Based on the accounts of the New Testament as well as studies centered on the period, physical impairments as well as diseases of the skin were rejected considerably by the people. Persons such as the crippled, for example Bartimeaus, were resigned to a decrepit and destitute life because of the manner in which society viewed them. The same attitudes and social norms were also imposed upon people who exhibited leprosy. Accordingly, lepers were perceived as “unclean” hence influencing other people to segregate them on this basis (O’Brien, 2010). This is even evidenced in the manner the leper asks Jesus for healing. Upon meeting Jesus, the leper asks, “If you are willing, make me clean” (Mark 1:40: Matt. 8:2 New International Version). Nonetheless, the actions of Jesus upon healing the leper imposed a different reaction, especially those that were witness to it as well as those that heard about it. For instance, the sick person was happy and declared to the rest despite Jesus’ warning, and the crowd and disciples were in awe of the works that he did.

Nonetheless, Jesus’ actions angered religious leaders, especially the Pharisees who were seemingly convinced that his miracles and abilities were derived from the power of “Beelzebub” (Matt. 12:24; Luke 11:15 New International Version). Despite this, the fact that Jesus managed to help the members of his community, as evidenced by the illustration of the leper, indicated that he possessed considerable care for his community (McSherry, Cash, & Ross, 2004). Rather than abide by the rules of the Pharisees and the society, Jesus managed to consider this and simultaneously performed his miraculous works that were centered on healing without rejecting those that asked for his assistance. For example, after the leper asks him for ‘cleanliness’, Jesus responds by uttering that, “I am willing’ and proceeds towards curing him of his leprosy (Matt. 8:2 New International Version). In this respect, the fact that Jesus was willing to heal a person cast aside by society itself showed that he was fair and impartial to all individuals in terms of the service he provided.

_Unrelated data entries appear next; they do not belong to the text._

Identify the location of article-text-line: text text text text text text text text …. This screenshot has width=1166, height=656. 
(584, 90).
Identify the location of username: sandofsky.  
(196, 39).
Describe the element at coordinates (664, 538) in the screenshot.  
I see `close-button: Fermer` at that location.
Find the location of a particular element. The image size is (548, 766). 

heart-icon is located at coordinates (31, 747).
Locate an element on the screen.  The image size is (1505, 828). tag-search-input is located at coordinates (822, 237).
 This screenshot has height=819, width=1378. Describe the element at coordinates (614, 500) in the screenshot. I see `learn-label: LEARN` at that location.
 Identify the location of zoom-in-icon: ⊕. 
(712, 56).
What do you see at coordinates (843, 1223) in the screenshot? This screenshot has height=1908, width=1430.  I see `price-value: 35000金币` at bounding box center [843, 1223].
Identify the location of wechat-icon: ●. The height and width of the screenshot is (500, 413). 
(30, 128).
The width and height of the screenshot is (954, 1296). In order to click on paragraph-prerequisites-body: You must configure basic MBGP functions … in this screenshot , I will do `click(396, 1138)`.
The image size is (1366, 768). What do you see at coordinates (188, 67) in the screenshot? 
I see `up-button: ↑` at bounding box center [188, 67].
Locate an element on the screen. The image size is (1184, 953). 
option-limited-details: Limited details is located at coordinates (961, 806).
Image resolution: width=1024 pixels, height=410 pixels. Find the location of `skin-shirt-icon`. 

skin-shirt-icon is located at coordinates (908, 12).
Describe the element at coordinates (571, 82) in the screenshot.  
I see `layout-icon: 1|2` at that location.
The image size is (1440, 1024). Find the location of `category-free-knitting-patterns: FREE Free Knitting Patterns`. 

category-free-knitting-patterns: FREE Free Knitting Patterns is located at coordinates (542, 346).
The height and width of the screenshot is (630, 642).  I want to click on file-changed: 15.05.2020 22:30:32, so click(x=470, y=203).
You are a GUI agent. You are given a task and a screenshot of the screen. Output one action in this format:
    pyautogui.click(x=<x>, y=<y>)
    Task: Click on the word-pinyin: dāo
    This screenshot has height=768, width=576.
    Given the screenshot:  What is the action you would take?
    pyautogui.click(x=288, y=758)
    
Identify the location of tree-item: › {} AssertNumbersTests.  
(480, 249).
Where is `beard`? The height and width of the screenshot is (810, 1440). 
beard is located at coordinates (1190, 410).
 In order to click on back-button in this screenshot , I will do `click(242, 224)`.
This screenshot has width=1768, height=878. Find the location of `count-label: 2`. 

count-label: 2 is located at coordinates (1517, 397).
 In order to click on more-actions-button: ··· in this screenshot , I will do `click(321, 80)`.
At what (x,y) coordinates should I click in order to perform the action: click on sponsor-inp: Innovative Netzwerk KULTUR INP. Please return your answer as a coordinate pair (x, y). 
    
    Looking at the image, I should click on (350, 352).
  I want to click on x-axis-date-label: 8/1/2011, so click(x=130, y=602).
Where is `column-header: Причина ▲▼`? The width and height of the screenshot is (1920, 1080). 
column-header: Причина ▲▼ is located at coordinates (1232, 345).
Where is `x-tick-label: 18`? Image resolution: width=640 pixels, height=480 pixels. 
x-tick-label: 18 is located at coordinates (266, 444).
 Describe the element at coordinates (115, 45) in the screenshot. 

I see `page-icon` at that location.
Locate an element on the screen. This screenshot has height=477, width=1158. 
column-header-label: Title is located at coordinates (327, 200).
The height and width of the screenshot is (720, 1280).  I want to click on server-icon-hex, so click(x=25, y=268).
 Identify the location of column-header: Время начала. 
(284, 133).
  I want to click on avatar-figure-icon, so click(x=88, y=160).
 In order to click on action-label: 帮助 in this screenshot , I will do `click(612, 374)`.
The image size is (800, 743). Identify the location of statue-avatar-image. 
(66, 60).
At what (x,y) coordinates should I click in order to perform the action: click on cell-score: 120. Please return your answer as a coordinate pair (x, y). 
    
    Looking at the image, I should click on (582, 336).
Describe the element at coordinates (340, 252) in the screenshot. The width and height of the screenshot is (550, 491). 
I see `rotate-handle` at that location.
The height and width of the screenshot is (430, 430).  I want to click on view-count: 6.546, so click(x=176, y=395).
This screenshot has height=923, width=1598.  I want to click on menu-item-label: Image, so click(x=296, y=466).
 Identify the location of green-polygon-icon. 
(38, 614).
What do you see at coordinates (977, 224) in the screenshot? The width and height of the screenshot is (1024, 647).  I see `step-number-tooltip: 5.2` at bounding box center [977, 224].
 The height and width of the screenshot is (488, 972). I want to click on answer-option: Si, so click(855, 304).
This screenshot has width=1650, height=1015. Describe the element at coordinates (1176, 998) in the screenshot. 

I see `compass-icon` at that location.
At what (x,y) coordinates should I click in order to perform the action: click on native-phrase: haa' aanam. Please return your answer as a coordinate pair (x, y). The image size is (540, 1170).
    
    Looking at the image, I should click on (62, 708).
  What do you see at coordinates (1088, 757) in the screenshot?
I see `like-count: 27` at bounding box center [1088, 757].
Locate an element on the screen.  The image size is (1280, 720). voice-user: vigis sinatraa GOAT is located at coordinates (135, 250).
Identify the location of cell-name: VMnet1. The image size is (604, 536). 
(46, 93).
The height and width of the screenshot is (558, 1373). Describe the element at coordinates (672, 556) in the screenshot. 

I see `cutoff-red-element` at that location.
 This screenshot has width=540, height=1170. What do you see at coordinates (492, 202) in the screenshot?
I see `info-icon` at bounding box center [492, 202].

The actions of Jesus can inform the duties and obligations performed by nurses within the context of healthcare. Just as the way Jesus acted as a servant, nurses should remember that their profession has called them for the aim of serving other members within their respective communities (Clarke, 2008). In addition to this, nursing is founded on basis of the demands of humankind. It is notable that the objective of nurses involves the provision of health and comfort, nourishment, and protection apart from curing the sick and healing the wounded as Jesus did. Additionally, the actions of Jesus in respect to healing the leper show that nursing should focus on providing care freely to those in need regardless of who those persons are (Clarke, 2008). Even though the person seeking assistance may possess a different stance, background, or religion or any other difference, nurses are obligated to provide services to the best of their abilities without being subjective.


Clarke, J. (2008). A critical view of how nursing has defined spirituality. Journal of Clinical Nursing, 18, 1666-1673.

McSherry, W., Cash, K., & Ross, L. (2004). Meaning of spirituality: Implications for nursing practice. Journal of Clinical Nursing, 13, 934-941.

O’Brien, M. E. (2010). Spirituality in nursing: Standing on holy ground. Sudbury, MA: Jones and Bartlett.